Josh has taught Earth Science and Physical Science at the High School level and holds a Master of Education degree from UNC-Chapel Hill.

There is a line on Earth that causes you to change days when you cross it. This lesson will explain what the International Date Line is, how it affects the time zones on either side, and the history of how we decided on it.

What Is the International Date Line?

Did you know there is a place on Earth where you can go back in time? Okay, not really go back in time, but it's almost the same thing. When you cross the International Date Line, the date changes. What's happening here? You've probably noticed that different places on Earth have different times. If one person in New York and another in California are talking on the phone, the time for each is different. Three hours different, to be exact. This is because New York and California are in different time zones.

At any given time, the sun is shining on some part of the earth.
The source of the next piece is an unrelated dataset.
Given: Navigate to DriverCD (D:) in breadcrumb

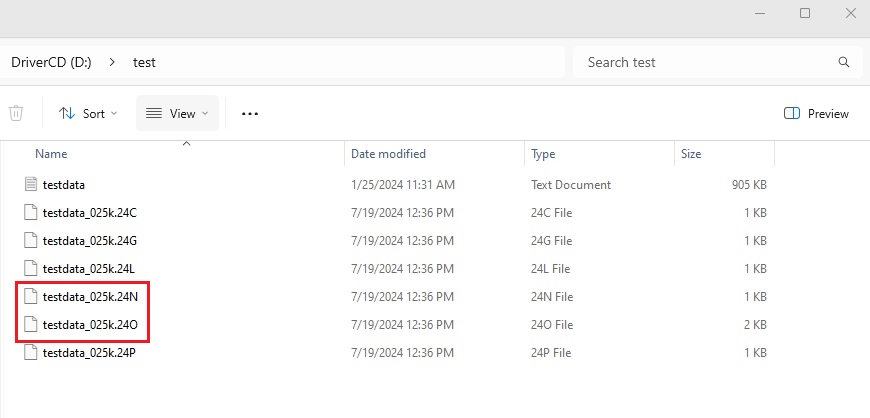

In fact, if you left your home at noon and ran westward at over 1000mph, you would outrun the sun and it would seemingly never set. Time zones are a way to make everyone's daylight hours roughly the same, so the sun rises in the morning and sets in the evening no matter where you live (with a few exceptions, but we won't worry about those right now).

The earth is divided into slices that run from pole to pole, kind of like an orange. The imaginary lines that divide these slices are called lines of longitude. Anything circular, like a sphere, can be divided into 360 degrees. The earth is roughly a sphere, and therefore can be divided into 360 equal slices. We give time zones their own sections 15 degrees wide.

If you do the math, 360 divided by 15 is 24, so there are a total of 24 different time zones. Each one increases by one hour if you go east or decreases by one hour if you go west. 24 hours in a day, 24 time zones. Easy, right? Well, eventually you will have to start over, and this is where it gets a bit weird. If you travel all the way around the world, you will eventually reach a line where you leap backward or forward a day. You're not literally traveling through time, of course, but the date, like the one you would write in a journal, changes.

Let's take a look at a world map together. First, let's go to Hawaii. It's 9 in the morning on Thursday there. Now let's head east to England. There it would be 9 in the evening on Thursday, 12 hours ahead of the time it currently is in Hawaii. You moved over 12 time zones. Now, let's keep going east to New Zealand, where you're almost back to the same slice that Hawaii is in, and it's actually 9 in the morning on Friday, the next day!

The Prime Meridian (center red line) and International Date Line (red line at right). Notice how it does not perfectly follow the 180 degrees longitude line.
IDL and prime meridian

That's because in between Hawaii and New Zealand is a line called the International Date Line. The International Date Line is an imaginary line that runs from the North Pole to the South Pole and separates one day from the next. So in some places, locations right next to each other are actually separated by an entire day. Weird, right?

The Location of the International Date Line

Scientists decided long ago that time would be calculated from a special line of longitude located in Greenwich, England. This line is called the Prime Meridian. The International Date Line is located halfway around the world from the Prime Meridian, and roughly follows the 180 degrees longitude line. It runs down the Pacific Ocean, in between Alaska and Russia, and down between Hawaii and New Zealand.